Assim, a decisão de selecionar os bens a serem protegidos juridicamente e as medidas necessárias a essa tutela constituem ciência, ou seja, conhecimento baseado em método científico bem como o conjunto sistematizado de conhecimentos obtido através de pesquisas. Pois bem, a par do conceito de política criminal, pode-se definir que o existir do arrependimento posterior é exclusivamente político.

Ademais, assim é previsto na Exposição de Motivos da Parte Geral do Código Penal estabelece em seu item de nº. 15:

“O Projeto mantém a obrigatoriedade de redução de pena, na tentativa (art. 14, parágrafo único), e cria a figura do arrependimento posterior à consumação do crime como causa igualmente obrigatória de redução de pena. Essa inovação constitui providência de Política Criminal e é instituída menos em favor do agente do crime do que da vítima. Objetiva-se, com ela, instituir um estímulo à reparação do dano, nos crimes cometidos ‘sem violência ou grave ameaça à pessoa.”

Com efeito, a decisão do legislador em conceder esse benefício é fruto da percepção de que o estímulo ao agente fornece efeitos muito mais vantajosos do que a repressão em si. Isso, aliás, é reflexo da tendência da política criminal da época:

“A partir dos anos cinquenta ressurge na Europa a política criminal redescoberta em função da crise da dogmática. Reestuda-se Von Liszt – para quem o Direito Penal é o termômetro da liberdade política”. (COSTA JÚNIOR, p.54, citado por GARCIA, 1997, p. 61)

Os tipos, as penas, os bens juridicamente tutelados pelo Direito Penal são expressões sociais em que se dá produção legislativa. A forma como que uma determinada conduta é reprimida passa por um crivo social, onde se hierarquizam os bens e as condutas mais ou menos relevantes para a manutenção do convívio coletivo. A evolução das expressões criminosas merece atenção especial do legislador, assim como a reprimenda, de sorte que antes mesmo da pena deve-se instituir incentivos para que, uma vez lesado o bem, o status quo possa ser restabelecido, e o prejuízo minorado.

O legislador foi sensível a uma nova forma de repreensão, e a figura do sujeito passivo foi elevada a um grau maior de importância em detrimento do que se tinha anteriormente: penas excessivas que, em si mesmas, consubstanciavam a própria reparação, atendendo, sempre, ao clamor das “massas” imbuído do prisco instinto de vingança.
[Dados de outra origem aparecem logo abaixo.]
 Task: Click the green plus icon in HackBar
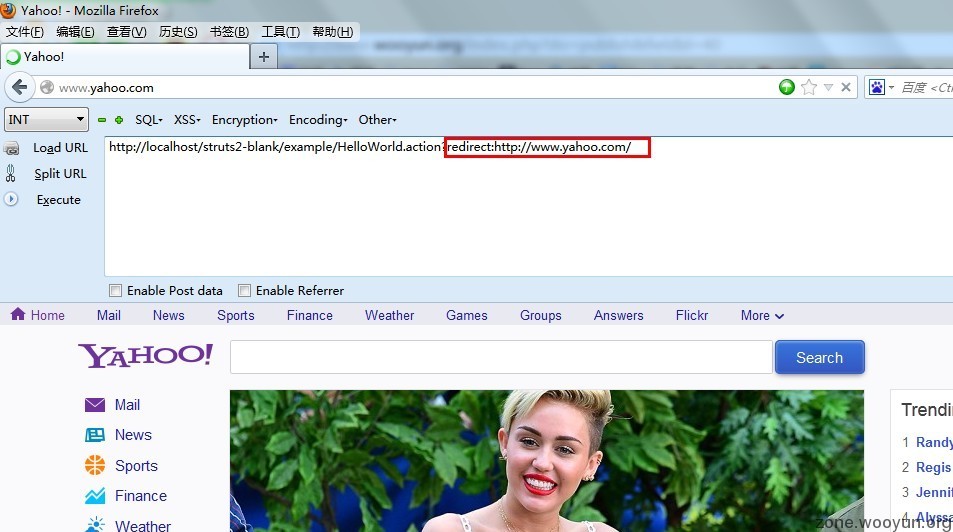pos(119,120)
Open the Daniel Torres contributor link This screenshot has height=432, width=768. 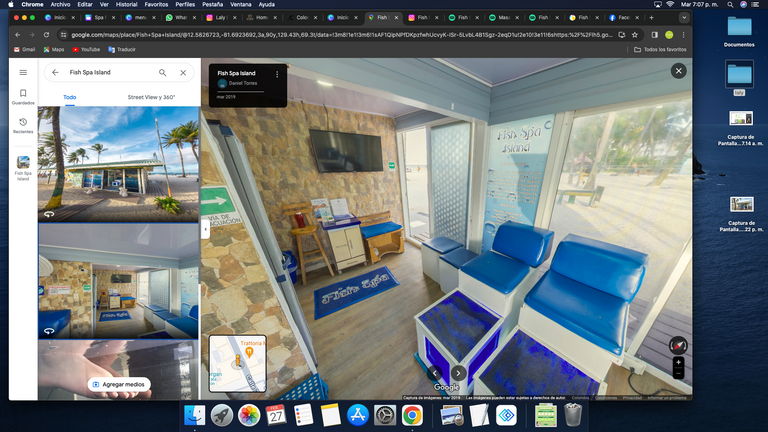coord(242,83)
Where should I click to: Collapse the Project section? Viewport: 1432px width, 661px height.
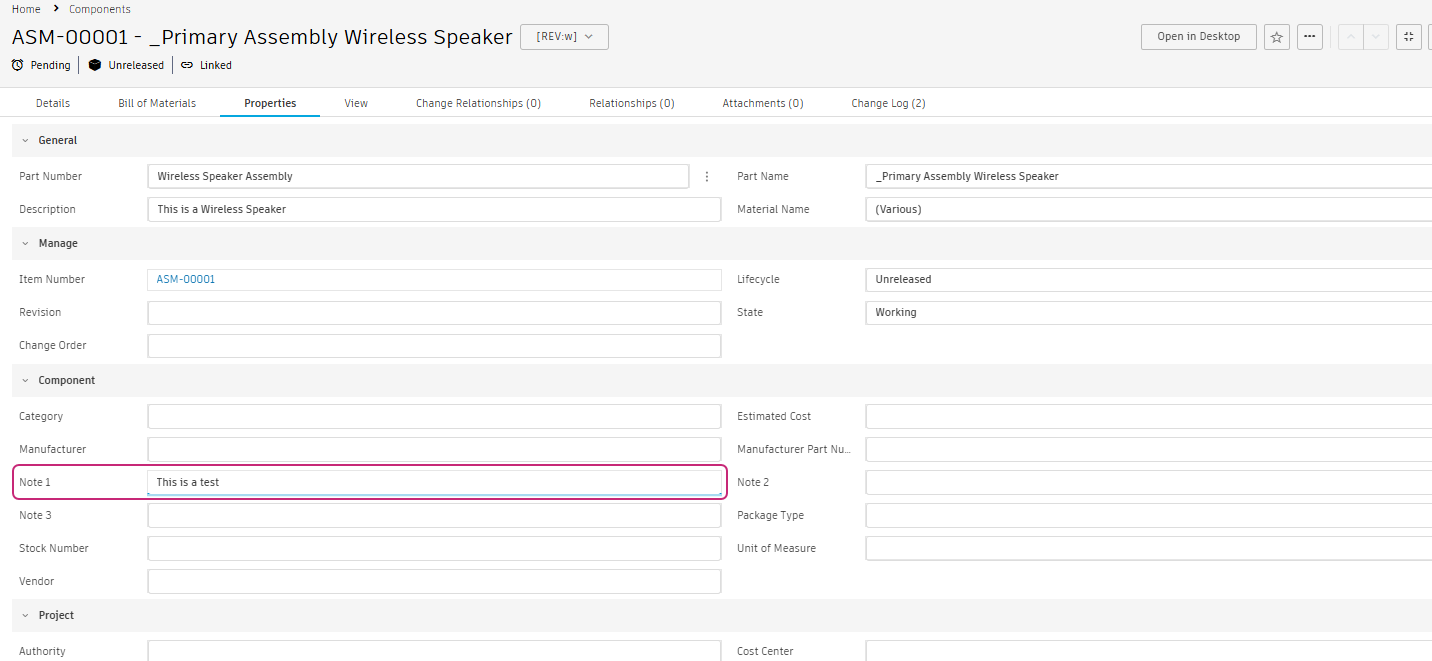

 Nesse sistema excessivamente repressivo, deixava-se de observar que o diretamente lesado em nada “ganhava” com pena imposta, além do mais, os institutos repressores pouco obtiveram quanto ao desestímulo de condutas semelhantes posteriores.
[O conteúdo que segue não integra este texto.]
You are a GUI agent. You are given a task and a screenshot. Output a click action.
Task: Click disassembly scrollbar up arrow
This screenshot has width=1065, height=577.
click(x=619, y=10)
1.5 Requisitos exigidos para caracterização do arrependimento posterior

A ilação que se faz do art. 16 do CP é que a redução da pena do agente somente se efetuará caso se verifiquem alguns requisitos.

Nos subtítulos que seguem será efetuada uma análise sobre as exigências legais para caracterização e reconhecimento do arrependimento posterior, ressalvando que o último capítulo será destinado ao que diz respeito à pessoalidade do ato do agente para reparar o dano ou restituir a coisa.

1.5.1 Crimes cometidos sem violência ou grave ameaça à pessoa

Para o agente ser beneficiado com a causa de diminuição da pena é necessário que o crime seja cometido sem violência ou grave ameaça (o legislador deixa claro que a ameaça deve ser grave, ou seja, de um mal considerável à vítima).

Da premissa acima, conclui-se que em todos os crimes em que não houver sido praticada violência ou grave ameaça contra pessoa, o arrependimento posterior restará reconhecido. Consequentemente, é cediço na doutrina que se o agente emprega violência contra a coisa o arrependimento posterior não será afastado.

Ressalta-se, por fim, que apenas quando definitivamente determinada a natureza da infração é que se apreciará a existência, ou não, de violência contra a pessoa; destarte, o oferecimento da denúncia ou queixa não é o momento adequado para se verificar se presentes os requisitos para o reconhecimento do arrependimento posterior, mesmo, porque, o juiz deve atrelar-se aos fatos, não às definições jurídicas elencadas na peça inicial. 

1.5.2 Reparação do dano ou restituição da coisa

Este é outro requisito estipulado no art. 16. Em um primeiro contato com o dispositivo, equivocadamente, associa-se a causa de diminuição a crimes patrimoniais, entretanto, pela expressão “reparação do dano” pode-se perceber que o beneficio alberga todos os tipos de delitos dos quais sobrevenha dano à vítima.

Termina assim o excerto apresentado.